Renal atrial peptide receptors and natriuresis in two-kidney, one clip hypertension.

It has been suggested that the impaired natriuretic response of the clipped kidney in two-kidney, one clip hypertensive rats is related to downregulation of renal atrial natriuretic peptide receptors. To test this hypothesis, blood volume expansion and atrial peptide binding studies were performed in this model. Infusion of 1% and then 1.5% body weight donor blood (n = 6) caused a progressive increase in plasma immunoreactive atrial natriuretic peptide (107 +/- 26 to 168 +/- 31 to 427 +/- 154 pg/ml, p less than 0.001); the sodium excretion of the nonclipped kidney rose from 230 to 2,200 to 4,000 neq/min (p less than 0.01) but that of the clipped kidney did not rise significantly. There was a highly significant correlation between log cyclic guanosine monophosphate and log sodium excretion by the nonclipped (r2 = 0.749) but not the clipped (r2 = 0.046) kidney.
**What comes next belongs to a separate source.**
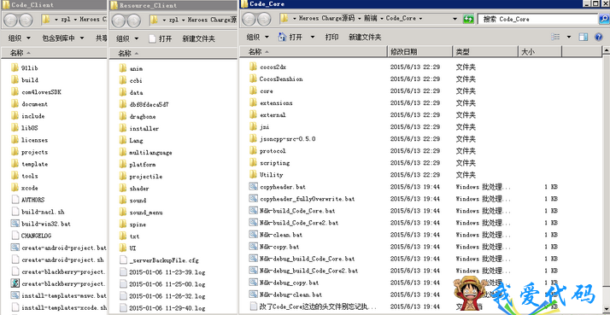Expand the 组织 dropdown in the Code_Core toolbar
Viewport: 610px width, 315px height.
click(x=258, y=37)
Between clipped and nonclipped kidneys, the association constant (5.26 +/- 0.89 versus 5.17 +/- 0.64 x 10(9)/mol) and apparent binding site density (575 +/- 92 versus 500 +/- 74 fmol/mg protein) for atrial peptide binding in isolated glomeruli did not differ. Assay of atrial peptide-induced cyclic guanosine monophosphate release by isolated glomeruli showed that clipped and nonclipped kidneys were equally responsive. Binding affinity and receptor density did not differ in homogenates prepared from inner medullas of clipped and nonclipped kidneys. These results show that the blunted natriuretic response in clipped kidneys was not associated with any relative decrease in number or function of glomerular or papillary atrial natriuretic peptide receptors.